For instance Tylenol kills around 80 to 150 people every year in the US and send 80 thousand to the Hospital. The difference between an okay dose and a liver destroying dose is just a few mg. DO NOT TAKE MORE PILLS THAN WHAT THE BOX SAYS EVER!!!
https://www.propublica.org/article/tyle ... s-directed

I've heard that Tylenol would never have been made over the counter today and the only reason it's still available is it's basically grandfathered in.

You're absolutely right. It's nasty stuff. It results in "112 000 poison center calls, 59 000 ED visits, and 38 000 hospitalizations annually in the US" according to this analysis

For the non-Americans, Tylenol is a brand name for acetaminophen, or what we call paracetamol in the UK.

And it is indeed nasty stuff if you take too much. I believe it's a pretty awful way to die.

It's the reason you can no longer buy it in large bottles of 50 like we used to have when I was a kid. I think most places will limit how many you can buy in one go without talking to a pharmacist, although the law only limits it to 100 pills. Certainly most non-pharmacies will limit you to just a couple of packets, and those will only have 16 pills.

It's also in Calpol, but the doses are carefully controlled.

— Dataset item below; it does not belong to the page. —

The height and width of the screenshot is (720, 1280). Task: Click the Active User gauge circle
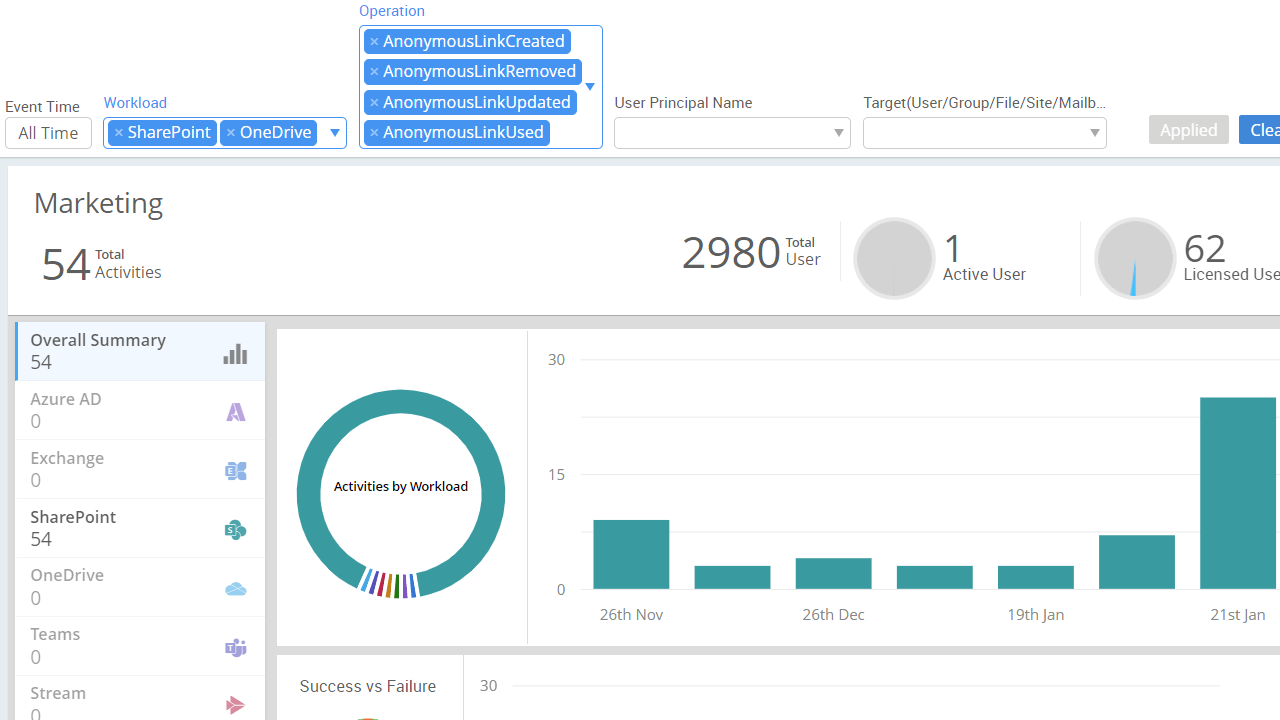tap(894, 258)
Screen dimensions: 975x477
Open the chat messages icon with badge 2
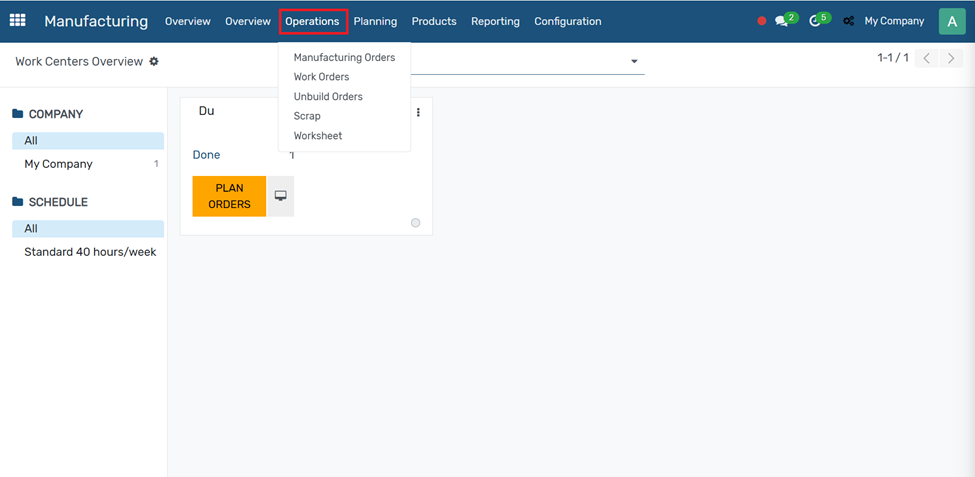pos(782,21)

You should always stick to the doses listed in the instructions.

How does it compare to aspirin? Because I grew up being told to prefer paracetamol, due to the potential adverse side-effects of aspirin.

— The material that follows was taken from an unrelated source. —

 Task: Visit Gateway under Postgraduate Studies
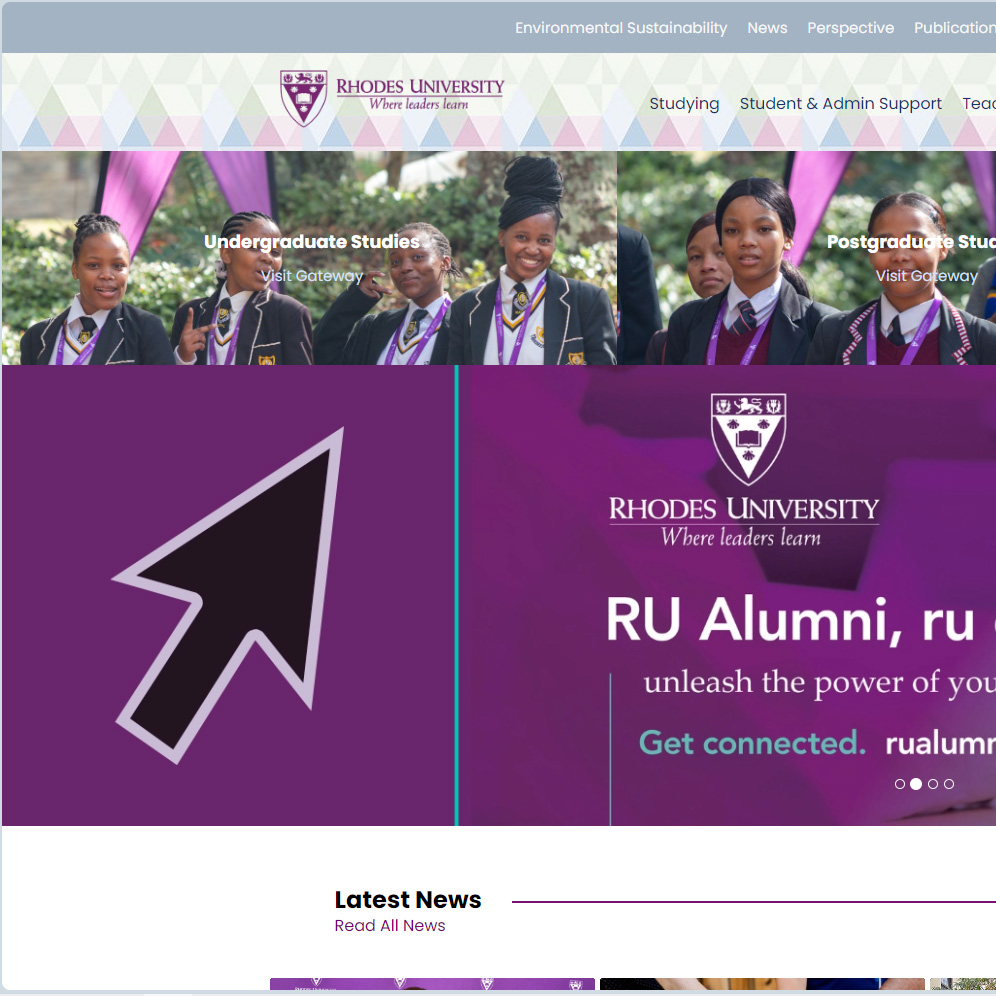(927, 276)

Interestingly, as an aside, aspirin has been considered a possible treatment for HIT

https://link.springer.com/article/10.1007/BF00321211

That would be cool if you could just take some aspirin after getting the vaccine, but other studies show it may have no real preventative effect.

https://pubmed.ncbi.nlm.nih.gov/15726594/

And of course none of this may apply to the specifics of the J&J vaccine. The human body is too damn complicated.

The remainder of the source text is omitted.